Phoenix Engineering meldet Insolvenz – Mitarbeiter kämpfen um Löhne und Wohnungen
Ida KönigPhoenix Engineering meldet Insolvenz – Mitarbeiter kämpfen um Löhne und Wohnungen
Phoenix Engineering meldet Insolvenz nach finanziellen Schwierigkeiten
Die Phoenix Engineering GmbH hat Insolvenz angemeldet, nachdem das Unternehmen in einem schwierigen Marktumfeld in finanzielle Turbulenzen geraten war. Als Hauptgründe für den Zusammenbruch nannte das Unternehmen steigende Zinsen und verschärfte Kreditbedingungen. Das Insolvenzverfahren wurde am Mittwochmorgen offiziell beim Amtsgericht Köln eingeleitet.
Seit Wochen haben die Beschäftigten von Phoenix Engineering keine Löhne mehr erhalten – obwohl ihre Verträge einen Bruttostundenlohn von 14 Euro vorsehen. Die ausstehenden Gehälter summieren sich mittlerweile auf mehrere zehntausend Euro, sodass viele Mitarbeiter Schwierigkeiten haben, ihre grundlegenden Lebenshaltungskosten zu decken.
Die Lage hat sich weiter zugespitzt, da das Unternehmen auch die Mieten für von Mitarbeitern genutzte Wohnunterkünfte nicht mehr gezahlt hat. Vermieter haben daraufhin mit Räumungsklagen gedroht, einige Beschäftigte wurden bereits ohne Vorwarnung obdachlos. Viele Betroffene lehnen es ab, Sozialhilfe zu beantragen, und suchen stattdessen rechtliche Unterstützung bei der Linkspartei in Koblenz.
Als Reaktion darauf hat Phoenix Engineering Schritte eingeleitet, um die ausstehenden Löhne über Insolvenzgeld abzusichern. Das Unternehmen betont, während der Krise stets im Dialog mit Belegschaft und Partnern gestanden zu haben.

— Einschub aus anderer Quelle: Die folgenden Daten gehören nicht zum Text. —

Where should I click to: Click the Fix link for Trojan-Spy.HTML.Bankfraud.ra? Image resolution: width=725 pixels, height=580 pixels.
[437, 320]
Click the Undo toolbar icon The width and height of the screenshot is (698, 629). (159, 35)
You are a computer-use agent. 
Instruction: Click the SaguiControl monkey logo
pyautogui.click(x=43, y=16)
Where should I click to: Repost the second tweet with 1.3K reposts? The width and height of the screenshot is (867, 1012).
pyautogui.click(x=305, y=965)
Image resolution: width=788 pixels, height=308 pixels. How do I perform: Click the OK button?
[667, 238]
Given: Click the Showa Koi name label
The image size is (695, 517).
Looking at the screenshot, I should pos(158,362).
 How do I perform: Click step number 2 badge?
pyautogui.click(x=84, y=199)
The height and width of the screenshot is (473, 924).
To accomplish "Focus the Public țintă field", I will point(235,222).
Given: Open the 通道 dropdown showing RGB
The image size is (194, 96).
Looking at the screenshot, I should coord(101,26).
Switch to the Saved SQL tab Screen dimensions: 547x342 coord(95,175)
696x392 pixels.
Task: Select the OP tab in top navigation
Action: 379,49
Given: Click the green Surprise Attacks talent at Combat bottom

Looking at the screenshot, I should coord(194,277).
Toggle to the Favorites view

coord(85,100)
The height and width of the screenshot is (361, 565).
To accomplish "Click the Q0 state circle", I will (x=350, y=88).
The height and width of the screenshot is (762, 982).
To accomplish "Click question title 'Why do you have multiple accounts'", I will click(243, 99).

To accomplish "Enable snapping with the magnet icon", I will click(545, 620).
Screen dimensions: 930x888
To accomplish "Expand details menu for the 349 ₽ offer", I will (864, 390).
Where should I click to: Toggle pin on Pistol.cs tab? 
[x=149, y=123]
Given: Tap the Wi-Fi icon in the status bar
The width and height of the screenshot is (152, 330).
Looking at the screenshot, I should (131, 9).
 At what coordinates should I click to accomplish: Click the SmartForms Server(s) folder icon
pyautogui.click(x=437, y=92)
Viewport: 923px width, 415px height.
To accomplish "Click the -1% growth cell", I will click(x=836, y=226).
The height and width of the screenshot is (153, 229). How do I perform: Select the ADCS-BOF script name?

Die Insolvenzanmeldung markiert einen kritischen Wendepunkt für Phoenix Engineering und seine Belegschaft. Die Mitarbeiter bangen um ausstehende Löhne und ihre Wohnsituation, während das Unternehmen versucht, die Forderungen über rechtliche Wege zu klären. Das Ergebnis des Verfahrens wird entscheiden, ob die Beschäftigten ihre verlorenen Einkünfte zurückerhalten.